For me to be able to practice as a retina specialist in Orange County, I had to first become a general ophthalmologist and then complete additional training to become a retina specialist. Whereas a general ophthalmologist performs routine eye exams and performs cataract surgery, a retina specialist limits his or her practice to the “back of the eye.”
Diseases of the Retina
Diseases of the retina, such as macular degeneration and diabetic retinopathy, are leading causes of blindness in the world. Fortunately, blindness is often prevented with timely diagnosis and prompt medical attention.
Common retinal diseases include;
- Macular Degeneration
- Diabetic Retinopathy
- Retinal Vascular Occlusions
- Retinopathy of Prematurity
- Complications of Cataract Surgery
- Macular Holes
- Epiretinal Membranes
- Retinal Detachments and Tears
- Posterior Vitreous Detachment
- Vitreous Hemorrhage
There are many systemic diseases which may affect the retina and vitreous. High blood pressure and diabetes are common examples, but other, less common, diseases such as auto-immune, genetic or rheumatologic diseases can require the attention of a retina specialist as well.
The video “What is a Retina Specialist?” is provided by the American Society of Retina Specialists (ASRS).

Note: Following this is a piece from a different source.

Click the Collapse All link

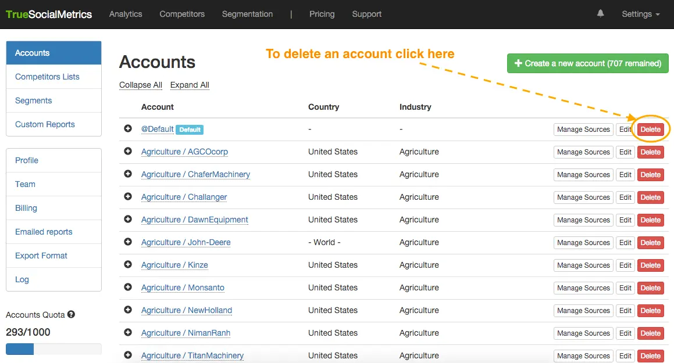[x=141, y=85]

Retinal and Vitreous Surgery
The basic operation performed by a retina specialist is called a vitrectomy. Removal of the vitreous is often needed to allow safer access to repair problems with the retina, such as a retinal detachment, remove an epiretinal membrane, repair a macular hole, etc. Sometimes only a vitrectomy is needed to remove blood or to remove floaters.

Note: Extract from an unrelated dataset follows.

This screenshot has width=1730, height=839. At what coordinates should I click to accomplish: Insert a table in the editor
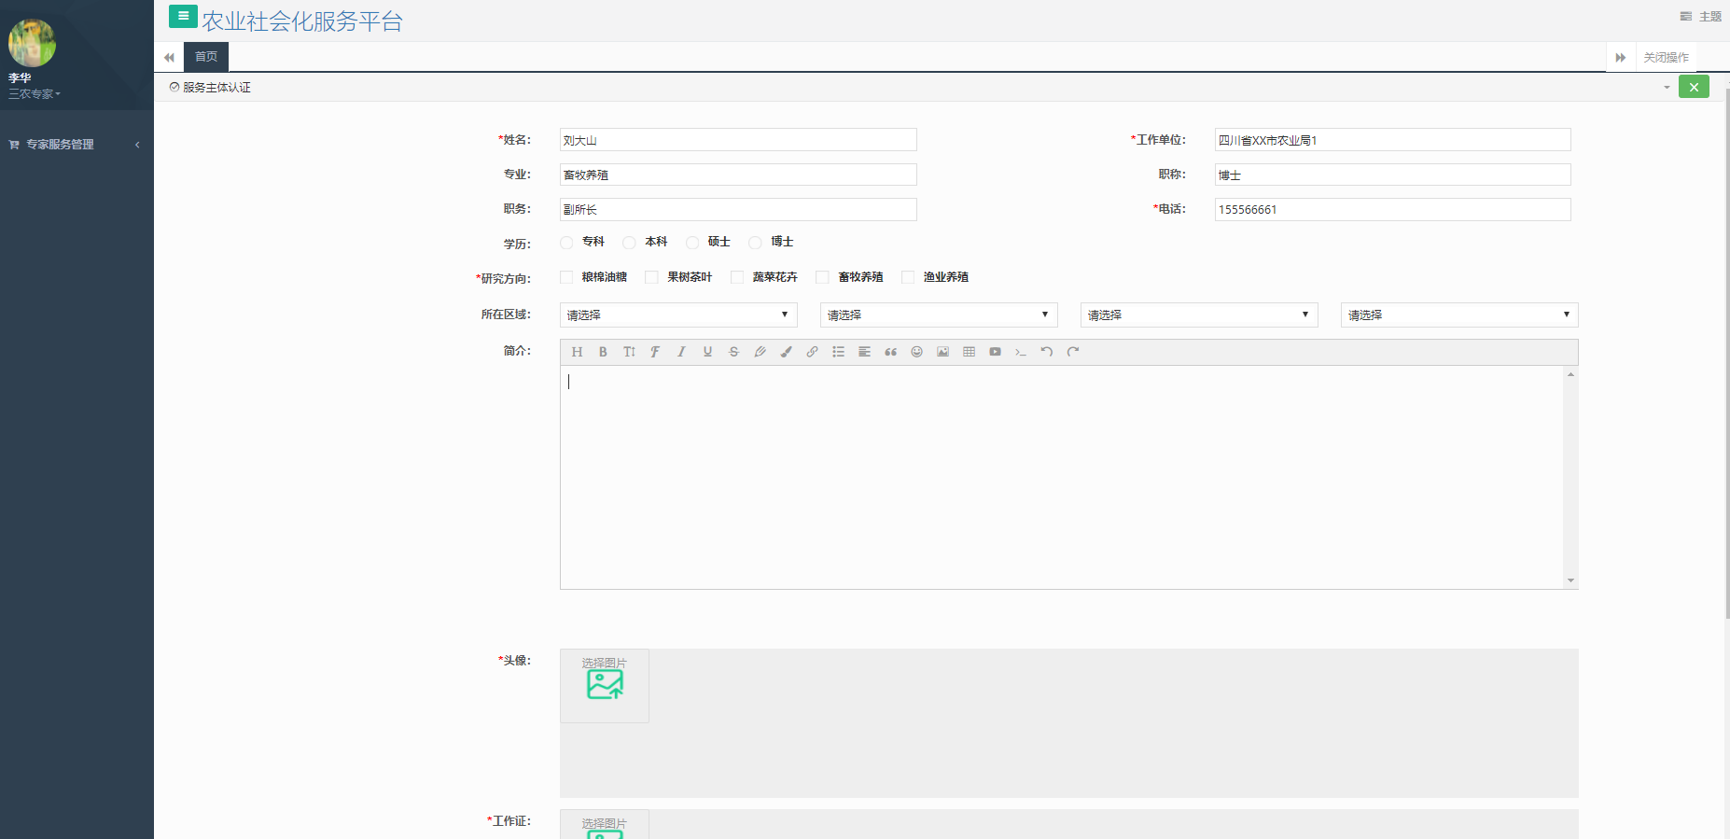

A retina specialist may also perform intraocular injections for macular degeneration or swelling of the retina. Laser treatment is often required for repair of a retinal tear, treatment of retinal vascular occlusions or complications from diabetes.
Finding a Retina Specialist
It is difficult to know if your vision problems are due to your retina. Most patients consult their own eye doctor who will make an appropriate referral to the retina specialist. I work with many of the eye doctors in Orange County and most of my patients are referred to me when a retinal disease is diagnosed or suspected.
The best way to find a retinal specialist is to consult your own eye doctor. If you do not have an eye doctor, the local emergency room would be your next best option.